En Tony Manero (Pablo Larraín, Chile, 2008), el panorama que rebota hacia el espectador es lúgubre. Se pone en escena una atmósfera espacial y temporal claustrofóbica, aplastante, de calles estrechas cercadas por una fachada continua de viviendas con ventanas cercadas, cortinas gruesas, rejas. Entremedio hay pasajes, cites, ruido de sirenas rompiendo el silencio que arrastran los ladrido de los perros.

El relato se sitúa en la dictadura militar evadiendo la representación de la Historia y dejando a la vista sólo unas pocas piezas de un gran puzzle –una frase en boca de una anciana, aludiendo al color de los ojos de ‘Mi General’, panfletos impresos en rojo- con las que el espectador familiarizado con el pasado político particular va tejiendo un entramado más amplio de sentido. O, tal vez, el intento por construir sentido, por objetivar algo desde la ausencia de éste. Porque si hay algo que se fuga pero que al mismo tiempo opera como una fuerza de gravedad en la película de Larraín es la imagen –omitida- de todos los sonidos e imágenes que se han vuelto lugares comunes de la dictadura. Larraín rechaza el imaginario político de los setenta y ochenta y lo reemplaza por uno construido de retazos de memorias que se dispersan y se materializan como ecos en una ciudad que pareciera encontrarse en desuso.

Larraín logra imbricar los órdenes políticos y estéticos del universo en el que se mueve Peralta. El espacio público dictatorial se condensa en el rostro de un protagonista en cuyos tránsitos urgentes se van bosquejando las vistas de las calles de un Santiago –humanamente- arrasado. Es una licuefacción visual donde lo político es desplazado y el malestar –la incomodidad- es uno de orden estético. El enfado en Peralta es estético –no ya político-; es un individuo tan desclasado como descentrado (aunque a simple vista pareciera que sólo una clase en el filme de Manero, una clase arratonada y prescindible); y forma parte de un universo prácticamente inexistente en el imaginario de esa época –el del espectáculo, el de la bola de espejo y la cruz de oro-.

La historia, en cambio, la época imaginada en el filme es representada como una mancha, un dato al margen, un fuera de campo que encuentra su correlato en un cuerpo. Se representa eso irrepresentable llamado dictadura a partir de un sujeto de cuyo cuerpo apenas nos desprendemos para observar lo que antes –anticipado sólo por una fracción de segundo- él observa; con una cámara intrusiva preocupada por la reacción, y nunca por la causa o el acontecimiento.

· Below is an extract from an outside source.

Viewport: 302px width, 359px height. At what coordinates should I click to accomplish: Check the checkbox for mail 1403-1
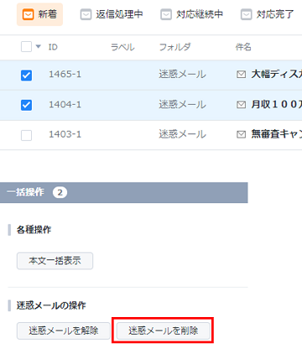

Larraín pone en obra un tiempo moralmente arrasado. Desactiva todas las claves y los mecanismos del cine hegemónico. La cámara se mueve, respira trabajosamente enferma de obsesión por un personaje que discurre erráticamente a través del campo; se pierde el foco constantemente resistiéndose a la imagen límpida. Si hay algún tipo de discurso –una moral del travelling, por parafrasear a Godard- esta se relaciona con la presencia de un dispositivo áspero, torpe, a ratos obsceno que es la cámara insolente, insistente, que se resiste a dejar a su personaje.

La apuesta del director es tan formal como política en su intención por oponer a la narración clásica y comercial del drama hollywoodense representado en el filme con Fiebre del sábado por la noche, por un relato opaco, estructural y estéticamente, que opera con una cámara en mano que cada tanto desenfoca, haciendo uso de una desprolijidad que pasa a ser discursiva. Al insistir en el fuera de campo y en el fuera de foco, la alusión, aquello que se da por sentado, que es omnipresente es, también lo más siniestro del relato, en tanto familiar. Es ese pasado familiar con el que convivimos es lo que se instala como intervalo. Si Peralta es psicópata deja de ser importante porque habita un tiempo psicópata. Su tiempo es un tiempo muerto. La narración omite quien fuera Raúl Peralta antes del Golpe Militar. Sergio Rojas, citando a Braudel, señala “El gran acontecimiento penetra en la vida cotidiana, pero destruyéndola, irrumpiendo en ella con la fuerza de una explosión” 1. Cuando asistimos a la semana en la vida del personaje Raúl Peralta, la dictadura ya a interrumpido su cotidianeidad.



Notas

1

Rojas, Sergio. La Gravedad de la historia: ¿acontecimiento o proceso?